To avoid the limitations of hybridoma approaches, phage display has been applied by several groups to screen Ab libraries for p/HLA-II binders (49, 52, 56) (Table 1). A typical library contains 108-1011 phage particles, each displaying an Ab variant on the surface. Phage display is achieved by covalently fusing Ab fragments, such as Fab and scFv, with a phage coat protein through molecular cloning (41, 70). Screening the library for binders to p/HLA-II relies on a process called “panning” or more recently “biopanning” (70). This process includes multiple rounds of negative selection (e.g., against irrelevant p/HLA-II) and positive selection (e.g., against target p/HLA-II). Designing Ab libraries in phage allows selection from mouse (49) or human (37, 52, 53, 56) antibody sources. To enrich for peptide-specific Abs in the mouse endogenous repertoire prior to construction of a phage-Fab library, the Fugger group immunized HLA-DR15 (DRA*01:01/DRB1*15:01) transgenic mice using DR15 molecules in complex with a myelin basic protein (MBP) peptide, leveraging the inherent DR15 tolerance of the model to skew the Ab response towards specificity for the MBP peptide (49). HLA-transgenic animal immunization followed by screening yielded a series of TCRL reagent findings, including the MBP/DR15-restricted TCRL mAb MK16 as mentioned (49), invariant chain peptide/HLA-DR mAb in another study (60), and an MHC-I-restricted TCRL mAb in additional work (63). Human Fab or scFv libraries built and expressed in phage have been mostly from large naïve repertoires (37, 52, 53, 56), which likely harbor TCRL candidates, albeit rare. Using stringent phage panning strategies, the Reiter and the Løset groups isolated DR-restricted (52, 53) and DQ-restricted (37, 56) human TCRL mAbs, respectively (Table 1). As these human Fabs or scFvs were not raised or matured against the target p/HLA-II, their affinities were suboptimal. Reconstructing a full-size Ab using the TCRL Fab or scFv increased the binding strength (37, 53). However, further affinity maturation may be useful. Recently, Frick et al. suggested a strategy to improve binder affinity via multiple rounds of phage-Ab library optimization and selection (37).
Combining phage display with yeast display is particularly useful for developing high affinity TCRL mAbs (71). Since first developed (42), yeast display technology has evolved, allowing surface display of monomeric or dimeric protein scaffolds (72, 73). Thus, either scFv or Fab identified from a phage-Ab library can be affinity matured using the yeast platform. Advantages of yeast display include 1) eukaryotic gene transcription and protein expression machinery for appropriate Ab folding; and 2) quantitative flow cytometry-based screening, ensuring high throughput selection for high-affinity Abs (74, 75).

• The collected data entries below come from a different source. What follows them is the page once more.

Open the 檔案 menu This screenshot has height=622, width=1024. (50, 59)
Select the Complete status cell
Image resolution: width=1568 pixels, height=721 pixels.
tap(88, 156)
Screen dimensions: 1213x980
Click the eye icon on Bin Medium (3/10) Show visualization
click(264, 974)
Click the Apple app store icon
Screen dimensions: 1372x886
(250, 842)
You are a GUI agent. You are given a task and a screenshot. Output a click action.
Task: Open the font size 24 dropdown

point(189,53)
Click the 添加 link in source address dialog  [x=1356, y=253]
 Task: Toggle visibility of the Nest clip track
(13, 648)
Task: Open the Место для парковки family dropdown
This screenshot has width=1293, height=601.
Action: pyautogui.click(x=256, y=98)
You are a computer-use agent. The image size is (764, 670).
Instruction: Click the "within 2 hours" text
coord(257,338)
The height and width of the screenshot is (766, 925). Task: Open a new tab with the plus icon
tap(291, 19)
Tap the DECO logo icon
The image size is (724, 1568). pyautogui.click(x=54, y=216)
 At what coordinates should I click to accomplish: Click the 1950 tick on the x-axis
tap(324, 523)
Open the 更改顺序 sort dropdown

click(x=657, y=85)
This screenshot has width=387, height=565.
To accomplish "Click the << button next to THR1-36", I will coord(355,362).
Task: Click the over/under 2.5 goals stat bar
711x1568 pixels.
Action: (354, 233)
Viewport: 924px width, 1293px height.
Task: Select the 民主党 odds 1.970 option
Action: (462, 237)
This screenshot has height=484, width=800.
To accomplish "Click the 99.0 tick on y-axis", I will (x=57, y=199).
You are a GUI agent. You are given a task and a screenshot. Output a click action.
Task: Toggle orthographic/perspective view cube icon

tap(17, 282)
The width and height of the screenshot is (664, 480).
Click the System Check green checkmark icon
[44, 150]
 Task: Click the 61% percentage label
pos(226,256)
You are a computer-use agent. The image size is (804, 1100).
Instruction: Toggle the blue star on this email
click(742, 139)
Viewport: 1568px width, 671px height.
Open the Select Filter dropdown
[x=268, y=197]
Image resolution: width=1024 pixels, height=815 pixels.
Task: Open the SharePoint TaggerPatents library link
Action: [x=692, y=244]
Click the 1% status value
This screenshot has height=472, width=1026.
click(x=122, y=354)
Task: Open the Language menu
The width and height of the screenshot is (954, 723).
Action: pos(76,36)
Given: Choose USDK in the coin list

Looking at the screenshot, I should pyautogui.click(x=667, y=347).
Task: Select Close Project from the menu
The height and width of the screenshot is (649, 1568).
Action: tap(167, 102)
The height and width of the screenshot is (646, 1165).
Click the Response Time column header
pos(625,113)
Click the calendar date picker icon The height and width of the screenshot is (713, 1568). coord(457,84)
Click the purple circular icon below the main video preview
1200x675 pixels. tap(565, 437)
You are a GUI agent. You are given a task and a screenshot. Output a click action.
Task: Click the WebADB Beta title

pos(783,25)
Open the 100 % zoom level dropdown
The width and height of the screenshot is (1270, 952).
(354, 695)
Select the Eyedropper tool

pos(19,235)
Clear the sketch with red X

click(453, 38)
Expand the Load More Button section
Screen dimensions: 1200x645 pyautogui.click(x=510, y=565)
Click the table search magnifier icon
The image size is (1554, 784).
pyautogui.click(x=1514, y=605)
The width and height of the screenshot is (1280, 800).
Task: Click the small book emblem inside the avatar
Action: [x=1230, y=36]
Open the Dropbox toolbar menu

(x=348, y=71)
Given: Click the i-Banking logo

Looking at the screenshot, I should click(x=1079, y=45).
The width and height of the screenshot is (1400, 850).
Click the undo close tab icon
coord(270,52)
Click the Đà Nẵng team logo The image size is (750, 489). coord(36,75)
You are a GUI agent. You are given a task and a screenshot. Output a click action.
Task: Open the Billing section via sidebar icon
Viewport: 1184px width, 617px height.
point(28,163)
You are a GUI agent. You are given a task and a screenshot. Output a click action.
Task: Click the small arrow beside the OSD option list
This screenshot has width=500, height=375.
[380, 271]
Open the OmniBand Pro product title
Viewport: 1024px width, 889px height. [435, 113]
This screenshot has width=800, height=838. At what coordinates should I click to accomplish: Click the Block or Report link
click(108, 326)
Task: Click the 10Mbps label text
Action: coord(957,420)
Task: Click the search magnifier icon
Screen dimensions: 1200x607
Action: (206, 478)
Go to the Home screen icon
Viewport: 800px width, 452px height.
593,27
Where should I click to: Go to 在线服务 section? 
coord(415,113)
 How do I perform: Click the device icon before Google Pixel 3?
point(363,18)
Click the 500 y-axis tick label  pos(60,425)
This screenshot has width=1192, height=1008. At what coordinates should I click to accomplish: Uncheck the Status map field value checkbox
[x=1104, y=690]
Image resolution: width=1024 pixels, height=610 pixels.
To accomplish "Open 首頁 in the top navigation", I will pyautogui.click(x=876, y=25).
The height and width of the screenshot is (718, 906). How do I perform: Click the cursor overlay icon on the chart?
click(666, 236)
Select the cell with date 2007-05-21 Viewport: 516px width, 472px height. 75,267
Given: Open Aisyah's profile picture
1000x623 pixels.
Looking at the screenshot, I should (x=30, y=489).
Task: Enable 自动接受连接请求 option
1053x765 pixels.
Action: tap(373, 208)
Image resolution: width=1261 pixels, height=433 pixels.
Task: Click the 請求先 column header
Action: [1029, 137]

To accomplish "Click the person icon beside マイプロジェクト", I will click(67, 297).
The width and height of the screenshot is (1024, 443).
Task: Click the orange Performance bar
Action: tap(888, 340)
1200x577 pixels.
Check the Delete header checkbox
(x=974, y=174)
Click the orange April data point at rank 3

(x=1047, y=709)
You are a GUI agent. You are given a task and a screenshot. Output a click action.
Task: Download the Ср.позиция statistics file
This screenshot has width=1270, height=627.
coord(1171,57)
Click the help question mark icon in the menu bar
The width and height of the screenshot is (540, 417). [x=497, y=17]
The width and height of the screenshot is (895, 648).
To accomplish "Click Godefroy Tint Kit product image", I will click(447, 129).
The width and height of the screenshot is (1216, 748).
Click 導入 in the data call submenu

TCRL mAbs as research tools and therapeutics for autoimmune diseases
Characterization of autoantigen-presenting APCs using TCRL mAbs
Presentation of autoantigen by APCs, especially professional MHC-II+ APCs, such as dendritic cells (DCs), macrophages (MФs), and B cells, is critical for CD4+ T cell activation and differentiation into helper T effector (Teff) or suppressive T regulatory (Treg) cells during autoimmune responses. An imbalance of Teff and Treg functions upon autoantigen recognition is believed to drive the loss of tolerance, with subsequent autoreactive T cell responses and production of autoantibodies (2). Therefore, the study of MHC-II+ autoantigen presenting cells (auto-APCs) is fundamental for understanding disease pathogenesis and may lead to novel immunotherapies. Murine models allow direct evaluation of tissue-resident and circulating APC subsets and enable genetic modifications of these APCs to assess their autoreactive functions. For example, using an experimental autoimmune uveitis (EAU) mouse model, Lipski et al. analyzed disease-related infiltrating MФs and resident retinal microglia by tissue immunostaining and cytometry-based immunophenotyping of isolated cells (76). In another model, single-cell sequencing was used to characterize tissue-infiltrating APCs in autoimmune diabetes (77). However, discoveries in murine models are not easily transferable to human diseases (78, 79).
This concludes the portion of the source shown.